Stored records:
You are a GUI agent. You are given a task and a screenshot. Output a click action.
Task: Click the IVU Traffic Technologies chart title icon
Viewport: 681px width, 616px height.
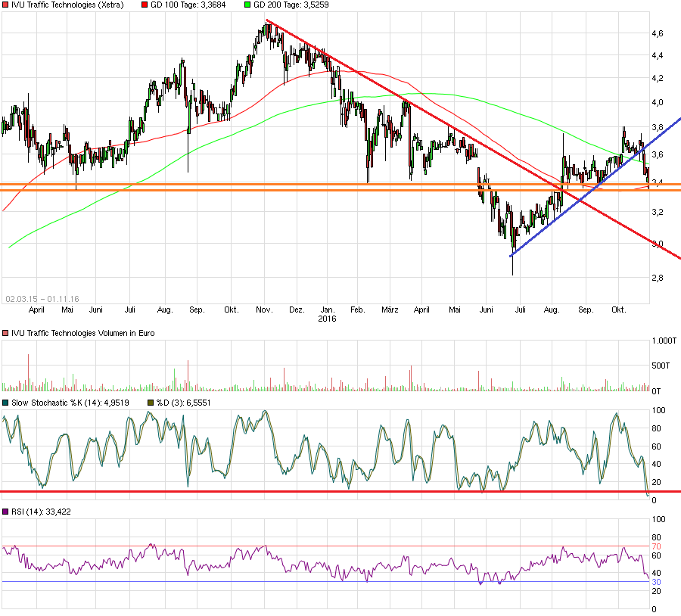pos(6,5)
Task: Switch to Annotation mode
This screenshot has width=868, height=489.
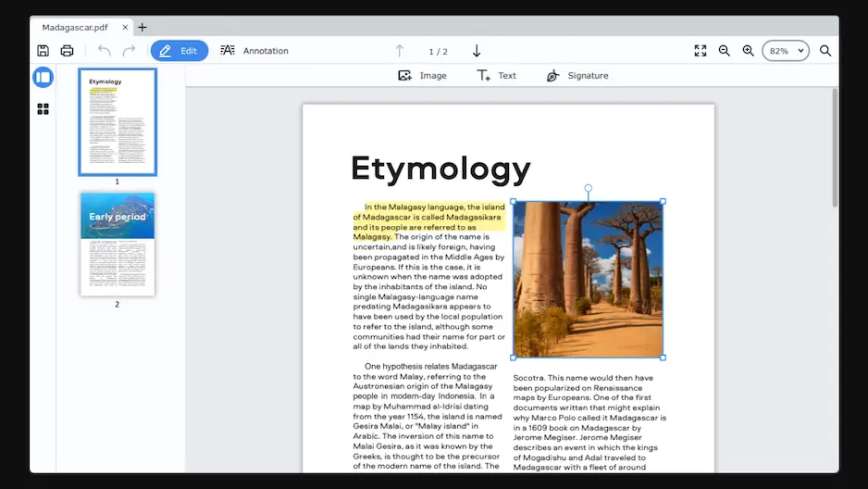Action: point(254,51)
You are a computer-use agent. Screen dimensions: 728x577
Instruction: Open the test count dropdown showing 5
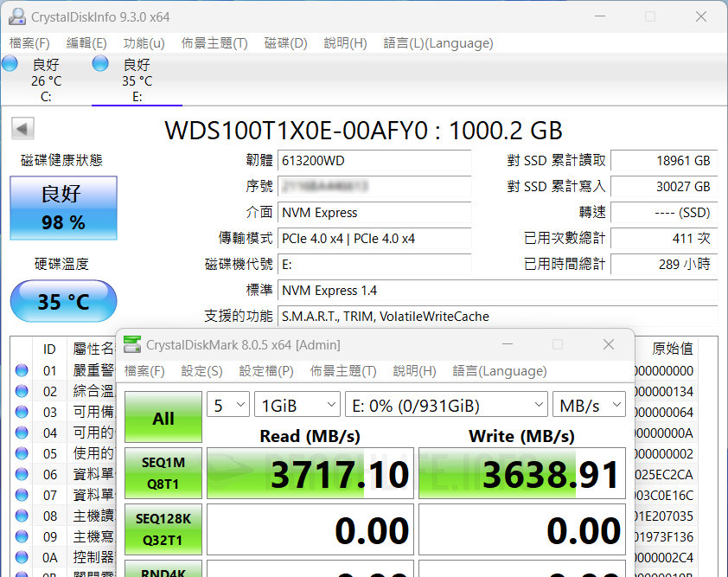tap(228, 405)
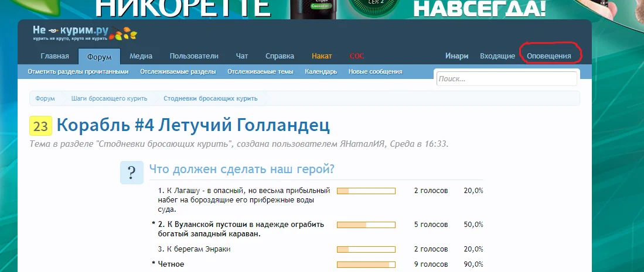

# SET EXERCISE:
Swap "screenshot" for "screen capture" throughout the data above and write it out again with nothing else changed. Leave the pictures out of your answer.

# SOLUTION FOR THIS PROBLEM:
You are a GUI agent. You are given a task and a screen capture. Output a click action.
Task: Click the IVU Traffic Technologies chart title icon
Viewport: 681px width, 616px height.
pos(6,5)
Task: Switch to Annotation mode
This screen capture has width=868, height=489.
Action: point(254,51)
You are a computer-use agent. Screen dimensions: 728x577
Instruction: Open the test count dropdown showing 5
tap(228, 405)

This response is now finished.